Los inversores conservadores deben esperar a que la política de la Fed sea más clara. Sin un catalizador definido, comprar o vender en exceso puede ser arriesgado.
Estrategia a medio y largo plazo: rotación gradual hacia activos no estadounidenses
Con la profundización del ciclo de bajada de tasas, los rendimientos de los bonos estadounidenses disminuirán, y el capital se desplazará hacia mercados emergentes o zonas con recuperación económica, como la eurozona. Si la tendencia de desdolarización global se acelera (como los países BRICS promoviendo pagos en sus monedas), la posición del dólar como moneda de reserva puede debilitarse marginalmente.
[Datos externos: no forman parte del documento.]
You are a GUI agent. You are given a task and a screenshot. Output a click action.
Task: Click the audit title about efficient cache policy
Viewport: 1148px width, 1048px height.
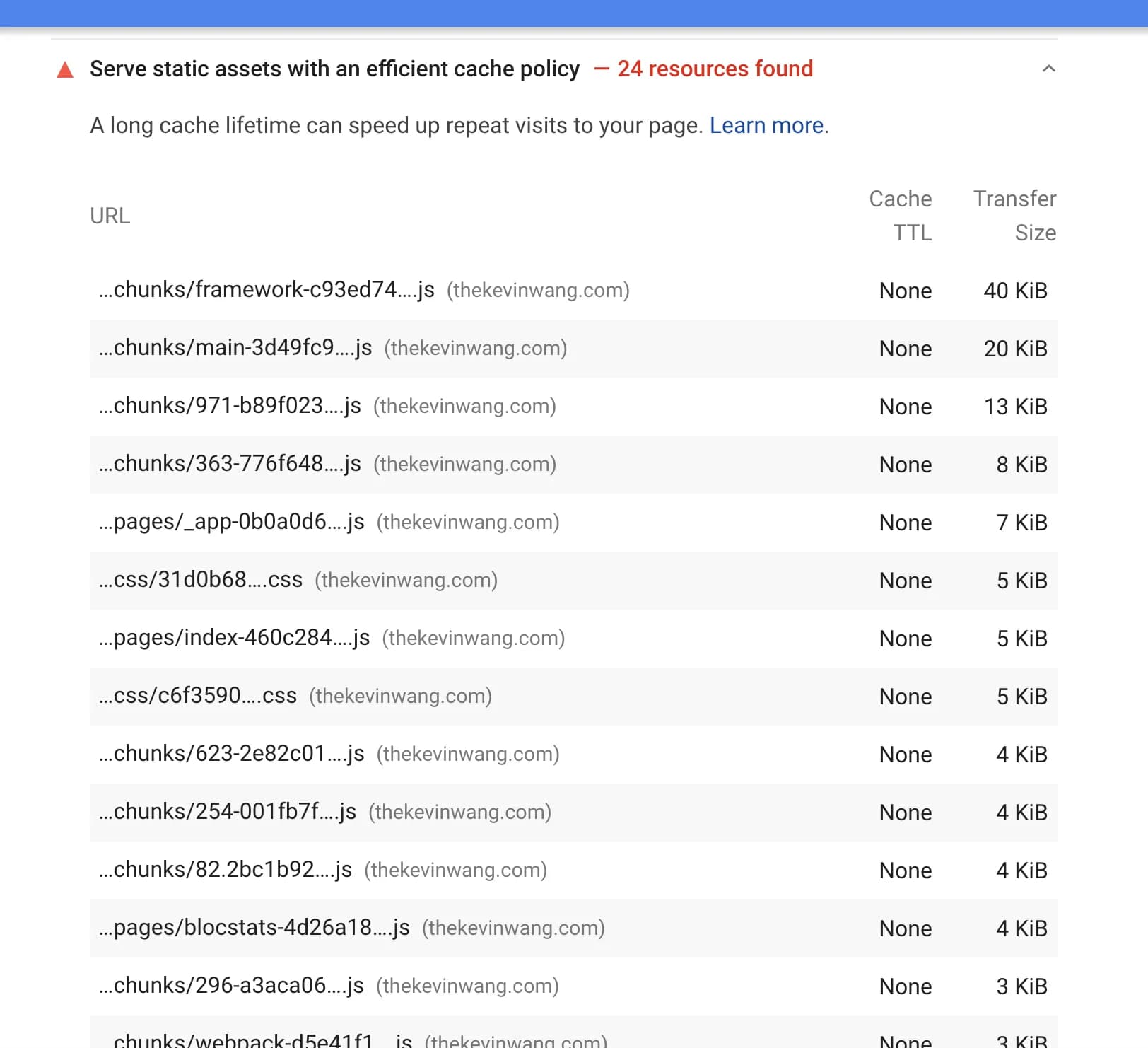tap(334, 69)
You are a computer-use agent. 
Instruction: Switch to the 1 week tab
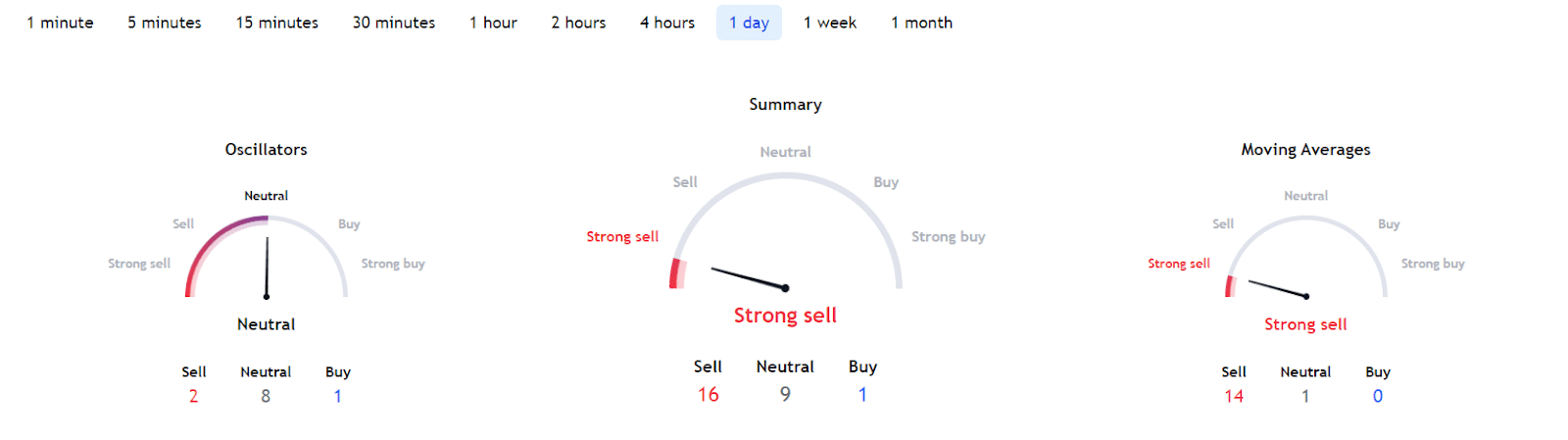(x=829, y=23)
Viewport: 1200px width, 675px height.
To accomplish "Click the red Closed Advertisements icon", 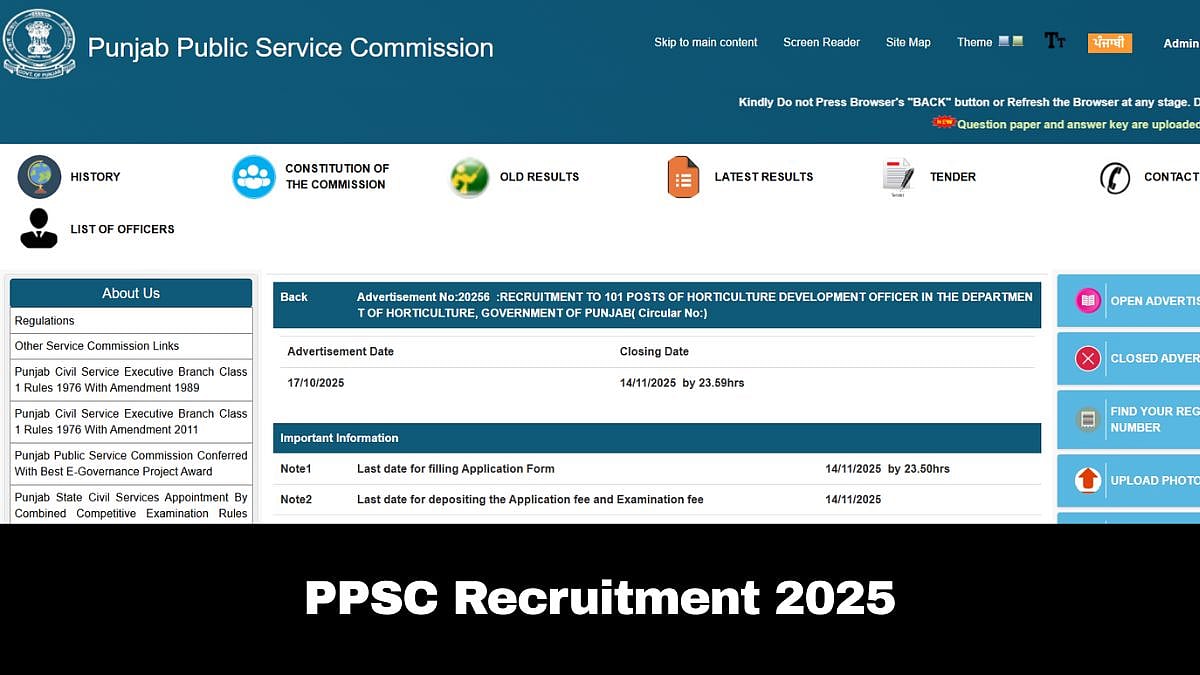I will pos(1087,359).
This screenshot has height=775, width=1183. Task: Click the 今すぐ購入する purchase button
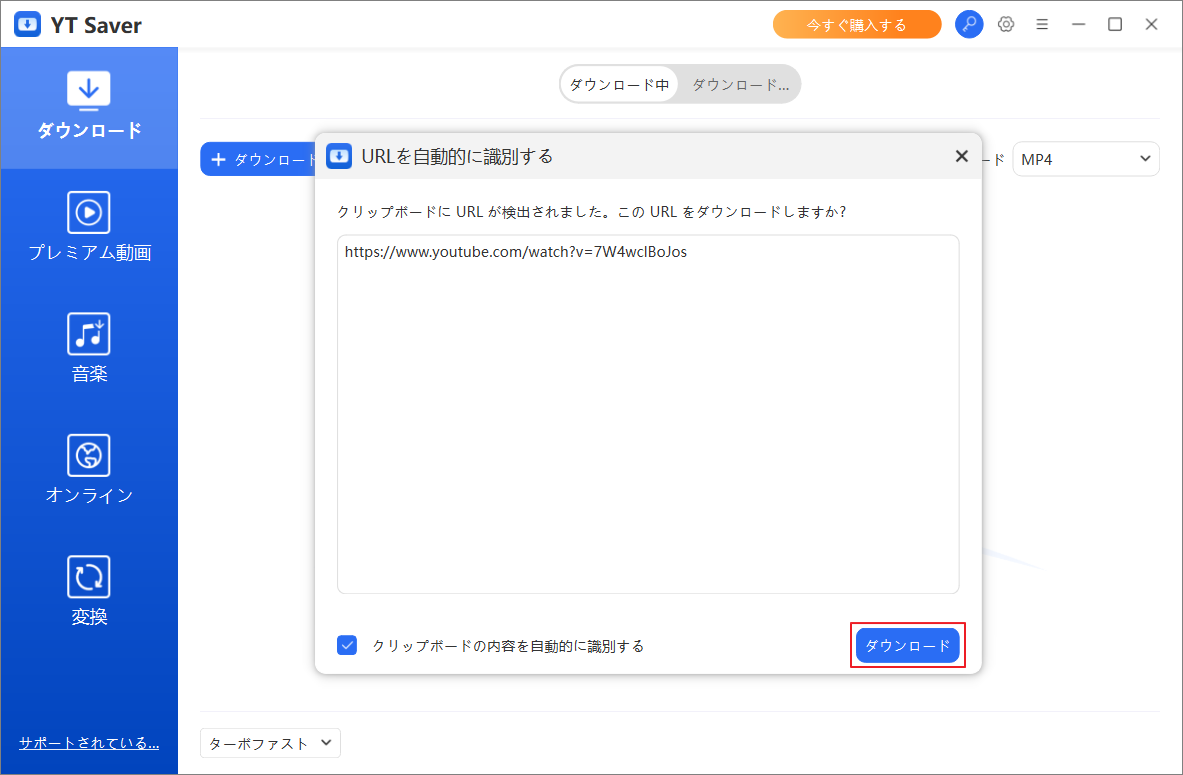click(856, 23)
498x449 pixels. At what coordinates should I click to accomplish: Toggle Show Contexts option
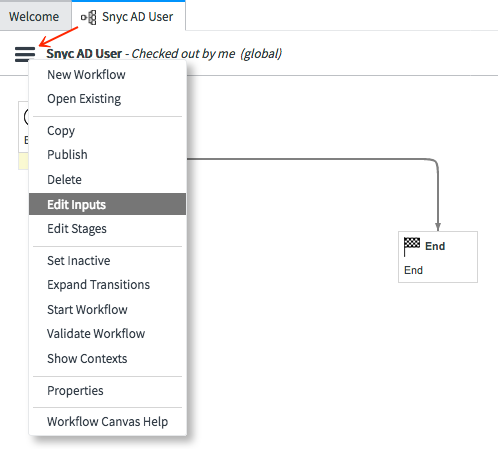(x=107, y=359)
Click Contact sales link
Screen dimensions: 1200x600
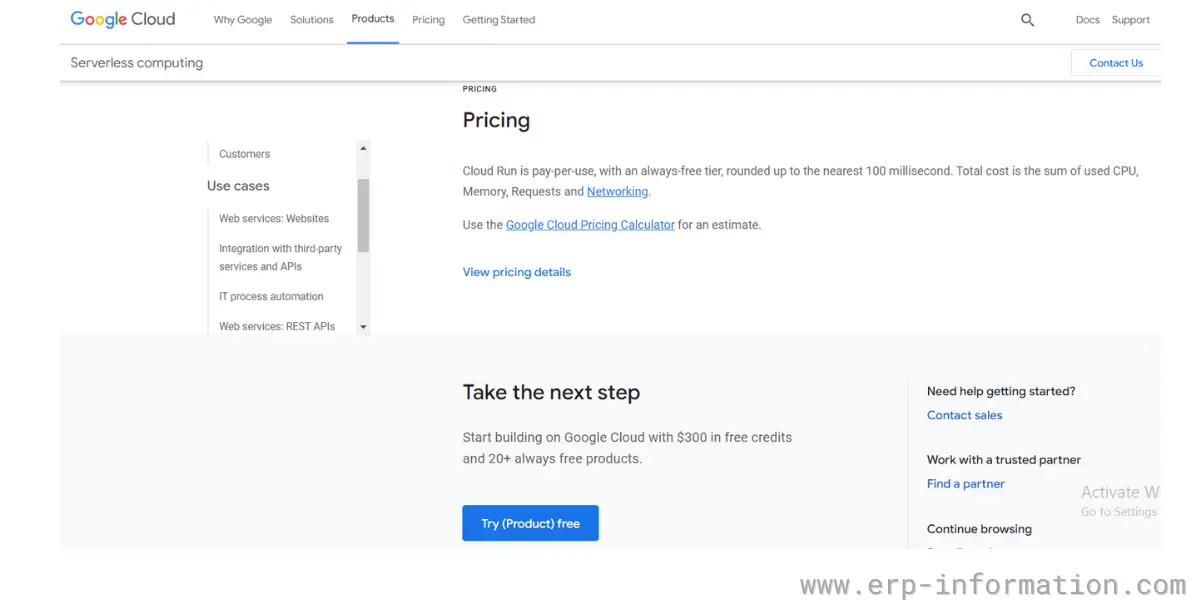tap(964, 415)
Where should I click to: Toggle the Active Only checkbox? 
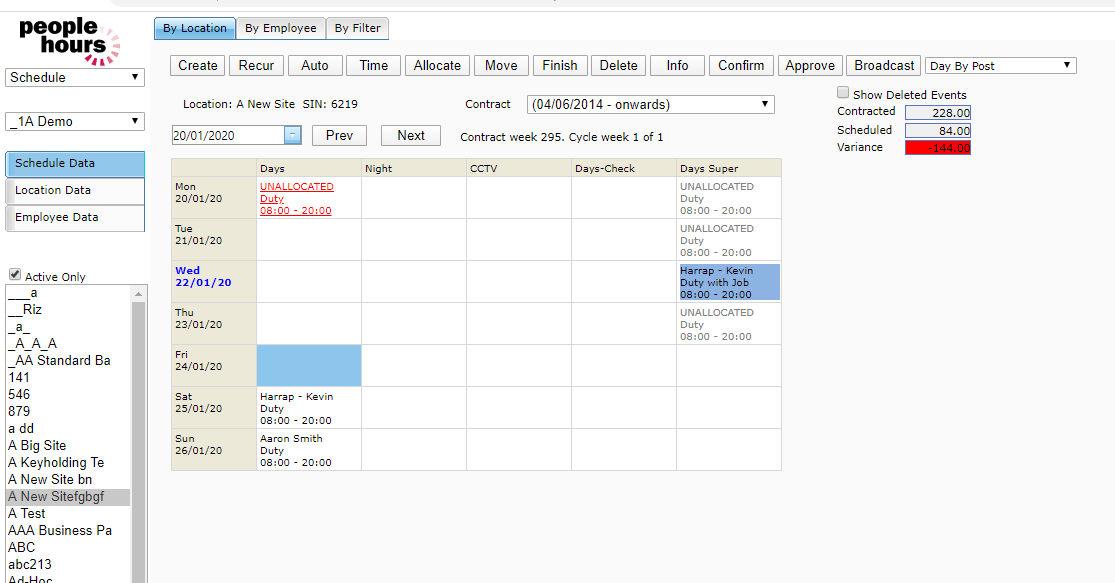(15, 275)
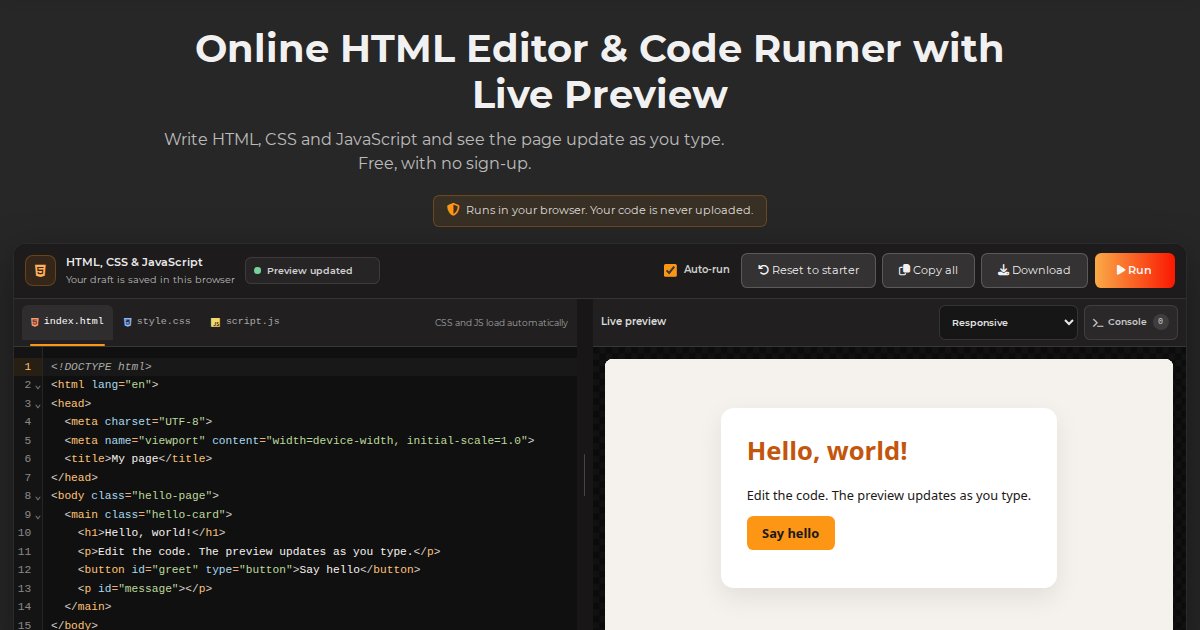This screenshot has height=630, width=1200.
Task: Open the Responsive viewport dropdown
Action: pos(1008,322)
Se recomienda reducir gradualmente las posiciones largas en dólares y aumentar en monedas con valoraciones razonables (yen, dólar australiano) o en activos vinculados a commodities (oro, cobre). Este cambio debe hacerse de forma progresiva para evitar perder oportunidades o concentrar excesivamente el riesgo.
Conclusión
La palabra clave para el dólar en la segunda mitad de 2025 es “cambio”—de un ciclo de subida a uno de bajada. Este proceso no será instantáneo, sino que estará lleno de oportunidades en diferentes fases. Los traders exitosos deben equilibrar “datos” y “eventos”, mantener una gestión flexible de sus posiciones y captar ganancias en medio de la volatilidad.
El futuro del dólar dependerá de la determinación de la Fed, la resiliencia de la economía estadounidense y la evolución del escenario geopolítico global. Solo siguiendo de cerca estos factores clave, los inversores podrán aprovechar los puntos de inflexión en la tendencia del dólar.